Searching
P.J. Drongowski
5 December 2004
Dictionary search
* Search is an important part of many computer applications
* Dictionaries are a particular kind of search problem
* A dictionary contain key-value pairs
* Dictionary operations
+ New key-value pairs can be added to the dictionary (insert)
+ Old key-value pairs can be deleted (remove)
+ Given a key, the dictionary will return the associated value (find
or lookup)
* Example: PostScript dictionary
+ /key value def Defines a key-value pair
+ dict key undef Removes a key-value pair from the dictionary
+ /key value store Stores a new value for the key
+ /key load Retrieves value and pushes it on operand stack
* A key may be any type -- integer or string being the most common datatypes
* We will use string-valued keys in the examples to come and we will not
explicitly store a value with a key -- the value just comes along for
the ride!
How can we implement a dictionary?
* So far, we have been studying individual data structures and algorithms
* How does a software engineer choose an algorithm for a particular
application?
* Engineers define design criteria and make choices based on the criteria
* Basic performance criteria
+ Speed
- How much time is available?
- Is there a response time deadline?
- How much execution time may the solution take?
+ Space
- How may key-value pairs must be stored?
- How big are the keys? The values? (sizeof)
- How much space is needed for infrastructure? For bookkeeping?
+ Power (important for portable/battery powered devices)
- How much heat will the solution generate?
- How much stored energy will the solution consume?
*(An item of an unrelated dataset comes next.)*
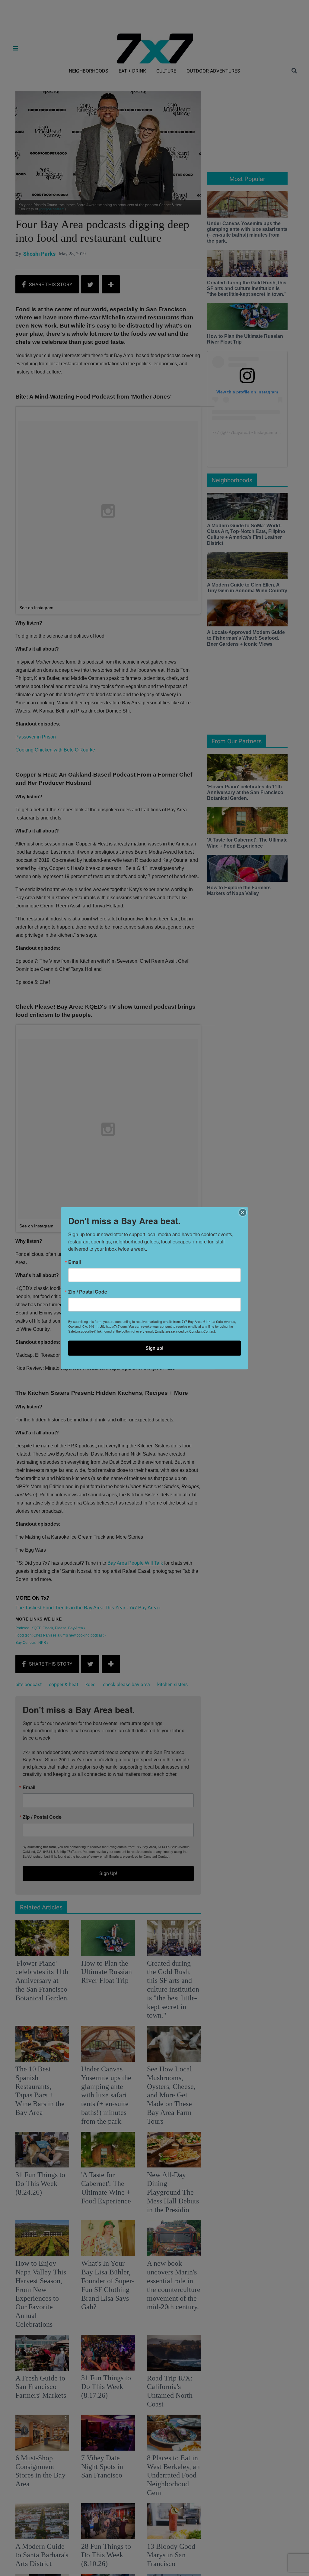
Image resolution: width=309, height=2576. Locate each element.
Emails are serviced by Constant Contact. (185, 1330)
* Other criteria - the "-abilities"
+ Maintainability
- How easy is it to isolate and fix bugs?
+ Extensibility
- How easy is it to add new features to the system, especially ones
that were not easily anticipated?
+ Reliability and availability
- Is the system available 24x7?
- Often requires redundancy or extra space for error checking codes
+ Scalability
- Does the system scale with problem size? With the execution platform?
* Application-specific criteria
+ Relative frequency of insert, remove and find operations
+ Amount of preparatory work need (like sorting by key)
How can we quantify space and speed?
* Space
+ Usually easier to quantify than speed
+ Need to know number of key-value pairs to store
+ Need to know size of typical key-value pair
- Can be difficult in practice (string size variations)
- May need to characterize existing data using statistics
+ Size of a fixed-sized C/C++ data structure can be found using sizeof
* Speed
+ Build and measure prototype
- Variation occurs due to differences in compiler, processor design
and speed, etc.
- Can be time consuming to prototype and measure -- must run
many experiments
+ Static analysis (analysis of algorithms)
- Execution time depends upon the number of data items to be processed
- Use mathematics to formally describe the execution time of an algorithm
- Big-O notation expresses execution time as a function of the
dominant term
Simple examples of search
* Sequential search using an unsorted array of data items
+ Stores just data (low space overhead)
+ Linear lookup (search)
- Must search from beginning to end (or the found dataitem)
- Worst case is N where N is number of key-value pairs in array
* Unsuccessful search must test every data item in the array
* Successful search *may* require each data item to be tested
- Average case is (N / 2)
+ Insert
- Must find insertion point
- Must shuffle elements to create space
- Worst case - N operations
+ Remove
- Must find key-value pair to remove
- Must shuffle elements to reclaim space
- Worst case - N operations
* Binary search using a sorted array of data items
+ Lookup can be performed as binary search
- Unsuccessful search takes floor(log N)+1 iterations (worst case)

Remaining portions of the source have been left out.